▶ _WHAT IS REQUIRED_:
Output the entries starting at the line containing "Firmwise (103, 1431)" and ending at the line containing "(609) 924-0808 (648, 1385)", with both of those lines included and each line reproduced unchanged.

Rows from a dataset:

::::::::::

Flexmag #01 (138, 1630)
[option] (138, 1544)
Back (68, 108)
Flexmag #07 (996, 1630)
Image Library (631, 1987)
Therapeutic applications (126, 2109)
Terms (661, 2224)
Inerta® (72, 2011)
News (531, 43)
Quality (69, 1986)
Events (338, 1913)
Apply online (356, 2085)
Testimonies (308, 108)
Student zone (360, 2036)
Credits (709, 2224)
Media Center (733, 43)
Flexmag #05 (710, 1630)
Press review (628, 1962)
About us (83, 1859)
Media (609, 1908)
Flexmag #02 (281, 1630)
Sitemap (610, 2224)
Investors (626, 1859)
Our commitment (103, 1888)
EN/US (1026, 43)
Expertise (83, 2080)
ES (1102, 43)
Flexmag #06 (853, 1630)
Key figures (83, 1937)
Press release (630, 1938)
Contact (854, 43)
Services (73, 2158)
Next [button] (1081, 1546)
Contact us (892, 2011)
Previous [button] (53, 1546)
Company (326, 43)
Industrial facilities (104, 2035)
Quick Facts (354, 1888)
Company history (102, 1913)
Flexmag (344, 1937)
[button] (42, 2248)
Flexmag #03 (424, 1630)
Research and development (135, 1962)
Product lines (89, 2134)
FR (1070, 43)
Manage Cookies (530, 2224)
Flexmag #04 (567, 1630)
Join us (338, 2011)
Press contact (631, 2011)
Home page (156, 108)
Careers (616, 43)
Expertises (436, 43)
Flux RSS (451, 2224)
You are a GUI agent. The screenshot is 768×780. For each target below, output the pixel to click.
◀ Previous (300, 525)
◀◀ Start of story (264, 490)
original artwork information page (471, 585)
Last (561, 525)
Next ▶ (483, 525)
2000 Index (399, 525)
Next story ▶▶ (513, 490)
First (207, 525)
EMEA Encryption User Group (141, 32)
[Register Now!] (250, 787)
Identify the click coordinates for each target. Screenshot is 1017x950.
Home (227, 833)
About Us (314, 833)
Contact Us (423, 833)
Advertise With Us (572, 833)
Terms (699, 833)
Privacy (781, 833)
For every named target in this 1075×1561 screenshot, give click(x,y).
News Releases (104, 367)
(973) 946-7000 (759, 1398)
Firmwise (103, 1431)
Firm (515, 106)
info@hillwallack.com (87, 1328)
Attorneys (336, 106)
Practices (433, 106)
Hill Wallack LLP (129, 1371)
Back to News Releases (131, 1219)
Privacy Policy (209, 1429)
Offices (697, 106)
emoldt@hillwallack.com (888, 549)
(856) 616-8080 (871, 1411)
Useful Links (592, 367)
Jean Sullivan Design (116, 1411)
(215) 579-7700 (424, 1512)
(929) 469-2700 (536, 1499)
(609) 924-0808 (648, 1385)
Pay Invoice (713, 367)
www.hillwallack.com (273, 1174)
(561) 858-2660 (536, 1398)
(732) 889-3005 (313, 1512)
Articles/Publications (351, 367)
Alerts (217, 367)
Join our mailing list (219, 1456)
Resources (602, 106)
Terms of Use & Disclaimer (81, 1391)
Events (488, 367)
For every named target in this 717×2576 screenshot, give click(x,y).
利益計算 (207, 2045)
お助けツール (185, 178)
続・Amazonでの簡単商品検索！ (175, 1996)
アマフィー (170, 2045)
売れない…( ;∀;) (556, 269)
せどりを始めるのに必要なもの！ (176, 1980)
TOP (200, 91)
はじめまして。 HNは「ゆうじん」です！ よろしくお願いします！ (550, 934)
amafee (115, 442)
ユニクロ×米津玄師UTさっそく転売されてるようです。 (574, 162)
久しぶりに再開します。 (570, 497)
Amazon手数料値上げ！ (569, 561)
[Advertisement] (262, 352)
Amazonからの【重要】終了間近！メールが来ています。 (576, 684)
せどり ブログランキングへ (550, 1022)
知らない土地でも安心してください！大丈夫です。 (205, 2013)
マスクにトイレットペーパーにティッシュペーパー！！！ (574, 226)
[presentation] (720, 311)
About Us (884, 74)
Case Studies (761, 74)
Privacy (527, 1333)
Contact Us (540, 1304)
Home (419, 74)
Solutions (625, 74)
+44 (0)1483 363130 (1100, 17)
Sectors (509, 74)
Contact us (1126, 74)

::::::::::

▶ _EXERCISE RESPONSE_:
Firmwise (103, 1431)
Firm (515, 106)
info@hillwallack.com (87, 1328)
Attorneys (336, 106)
Practices (433, 106)
Hill Wallack LLP (129, 1371)
Back to News Releases (131, 1219)
Privacy Policy (209, 1429)
Offices (697, 106)
emoldt@hillwallack.com (888, 549)
(856) 616-8080 (871, 1411)
Useful Links (592, 367)
Jean Sullivan Design (116, 1411)
(215) 579-7700 (424, 1512)
(929) 469-2700 (536, 1499)
(609) 924-0808 (648, 1385)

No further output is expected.